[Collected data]
---------------

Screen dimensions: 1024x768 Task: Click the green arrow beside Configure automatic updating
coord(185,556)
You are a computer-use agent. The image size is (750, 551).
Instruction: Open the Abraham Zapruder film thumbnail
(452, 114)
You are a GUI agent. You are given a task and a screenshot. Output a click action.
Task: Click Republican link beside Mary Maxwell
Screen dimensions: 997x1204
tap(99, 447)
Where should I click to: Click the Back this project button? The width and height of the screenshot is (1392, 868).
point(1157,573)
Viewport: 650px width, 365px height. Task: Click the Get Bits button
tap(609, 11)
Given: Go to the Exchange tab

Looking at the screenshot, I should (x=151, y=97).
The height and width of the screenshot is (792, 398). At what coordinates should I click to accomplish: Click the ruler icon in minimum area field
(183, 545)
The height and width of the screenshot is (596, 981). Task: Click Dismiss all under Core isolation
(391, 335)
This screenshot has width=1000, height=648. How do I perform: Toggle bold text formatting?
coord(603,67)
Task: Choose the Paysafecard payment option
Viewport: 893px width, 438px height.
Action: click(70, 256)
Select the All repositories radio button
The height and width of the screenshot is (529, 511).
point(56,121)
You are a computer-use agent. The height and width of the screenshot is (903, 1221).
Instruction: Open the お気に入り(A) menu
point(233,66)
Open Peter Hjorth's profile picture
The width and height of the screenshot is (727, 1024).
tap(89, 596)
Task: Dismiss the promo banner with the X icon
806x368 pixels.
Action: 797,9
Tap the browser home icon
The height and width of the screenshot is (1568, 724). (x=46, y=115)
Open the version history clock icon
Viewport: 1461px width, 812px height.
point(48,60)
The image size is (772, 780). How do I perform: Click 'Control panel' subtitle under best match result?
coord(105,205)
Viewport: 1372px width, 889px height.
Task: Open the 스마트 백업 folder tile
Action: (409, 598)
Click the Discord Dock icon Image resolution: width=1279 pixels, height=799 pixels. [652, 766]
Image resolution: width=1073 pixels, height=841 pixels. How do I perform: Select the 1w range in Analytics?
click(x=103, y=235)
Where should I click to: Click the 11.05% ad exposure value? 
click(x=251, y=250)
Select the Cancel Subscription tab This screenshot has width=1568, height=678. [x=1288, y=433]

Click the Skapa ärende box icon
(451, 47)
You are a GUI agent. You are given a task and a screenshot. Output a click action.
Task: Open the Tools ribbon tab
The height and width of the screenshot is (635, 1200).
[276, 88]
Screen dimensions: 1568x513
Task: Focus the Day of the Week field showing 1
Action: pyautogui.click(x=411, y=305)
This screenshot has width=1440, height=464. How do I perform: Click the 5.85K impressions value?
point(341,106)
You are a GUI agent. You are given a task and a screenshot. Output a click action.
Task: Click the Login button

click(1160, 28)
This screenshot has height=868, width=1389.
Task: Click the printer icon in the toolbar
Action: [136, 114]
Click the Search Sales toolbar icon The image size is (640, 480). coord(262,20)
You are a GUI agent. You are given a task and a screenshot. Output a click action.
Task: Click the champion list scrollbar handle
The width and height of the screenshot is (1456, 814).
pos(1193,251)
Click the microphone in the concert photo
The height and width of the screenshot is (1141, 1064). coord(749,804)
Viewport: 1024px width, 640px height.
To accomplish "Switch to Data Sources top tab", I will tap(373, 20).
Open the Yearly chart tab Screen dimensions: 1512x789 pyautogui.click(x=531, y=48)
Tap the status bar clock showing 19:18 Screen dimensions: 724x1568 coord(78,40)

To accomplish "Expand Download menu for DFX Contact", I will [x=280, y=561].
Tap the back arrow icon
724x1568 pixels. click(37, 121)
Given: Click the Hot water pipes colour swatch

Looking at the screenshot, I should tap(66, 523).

---------------

• Work request: This exercise requires an exact copy of all the records.

• Exercise solution:
Screen dimensions: 1024x768 Task: Click the green arrow beside Configure automatic updating
coord(185,556)
You are a computer-use agent. The image size is (750, 551).
Instruction: Open the Abraham Zapruder film thumbnail
(452, 114)
You are a GUI agent. You are given a task and a screenshot. Output a click action.
Task: Click Republican link beside Mary Maxwell
Screen dimensions: 997x1204
tap(99, 447)
Where should I click to: Click the Back this project button? The width and height of the screenshot is (1392, 868).
point(1157,573)
Viewport: 650px width, 365px height. Task: Click the Get Bits button
tap(609, 11)
Given: Go to the Exchange tab

Looking at the screenshot, I should (x=151, y=97).
The height and width of the screenshot is (792, 398). At what coordinates should I click to accomplish: Click the ruler icon in minimum area field
(183, 545)
The height and width of the screenshot is (596, 981). Task: Click Dismiss all under Core isolation
(391, 335)
This screenshot has width=1000, height=648. How do I perform: Toggle bold text formatting?
coord(603,67)
Task: Choose the Paysafecard payment option
Viewport: 893px width, 438px height.
Action: click(70, 256)
Select the All repositories radio button
The height and width of the screenshot is (529, 511).
point(56,121)
You are a computer-use agent. The height and width of the screenshot is (903, 1221).
Instruction: Open the お気に入り(A) menu
point(233,66)
Open Peter Hjorth's profile picture
The width and height of the screenshot is (727, 1024).
tap(89, 596)
Task: Dismiss the promo banner with the X icon
806x368 pixels.
Action: 797,9
Tap the browser home icon
The height and width of the screenshot is (1568, 724). (x=46, y=115)
Open the version history clock icon
Viewport: 1461px width, 812px height.
point(48,60)
The image size is (772, 780). How do I perform: Click 'Control panel' subtitle under best match result?
coord(105,205)
Viewport: 1372px width, 889px height.
Task: Open the 스마트 백업 folder tile
Action: (409, 598)
Click the Discord Dock icon Image resolution: width=1279 pixels, height=799 pixels. [652, 766]
Image resolution: width=1073 pixels, height=841 pixels. How do I perform: Select the 1w range in Analytics?
click(x=103, y=235)
Where should I click to: Click the 11.05% ad exposure value? 
click(x=251, y=250)
Select the Cancel Subscription tab This screenshot has width=1568, height=678. [x=1288, y=433]

Click the Skapa ärende box icon
(451, 47)
You are a GUI agent. You are given a task and a screenshot. Output a click action.
Task: Open the Tools ribbon tab
The height and width of the screenshot is (635, 1200).
[276, 88]
Screen dimensions: 1568x513
Task: Focus the Day of the Week field showing 1
Action: pyautogui.click(x=411, y=305)
This screenshot has width=1440, height=464. How do I perform: Click the 5.85K impressions value?
point(341,106)
You are a GUI agent. You are given a task and a screenshot. Output a click action.
Task: Click the Login button

click(1160, 28)
This screenshot has height=868, width=1389.
Task: Click the printer icon in the toolbar
Action: [136, 114]
Click the Search Sales toolbar icon The image size is (640, 480). coord(262,20)
You are a GUI agent. You are given a task and a screenshot. Output a click action.
Task: Click the champion list scrollbar handle
The width and height of the screenshot is (1456, 814).
pos(1193,251)
Click the microphone in the concert photo
The height and width of the screenshot is (1141, 1064). coord(749,804)
Viewport: 1024px width, 640px height.
To accomplish "Switch to Data Sources top tab", I will tap(373, 20).
Open the Yearly chart tab Screen dimensions: 1512x789 pyautogui.click(x=531, y=48)
Tap the status bar clock showing 19:18 Screen dimensions: 724x1568 coord(78,40)

To accomplish "Expand Download menu for DFX Contact", I will [x=280, y=561].
Tap the back arrow icon
724x1568 pixels. click(37, 121)
Given: Click the Hot water pipes colour swatch

Looking at the screenshot, I should tap(66, 523).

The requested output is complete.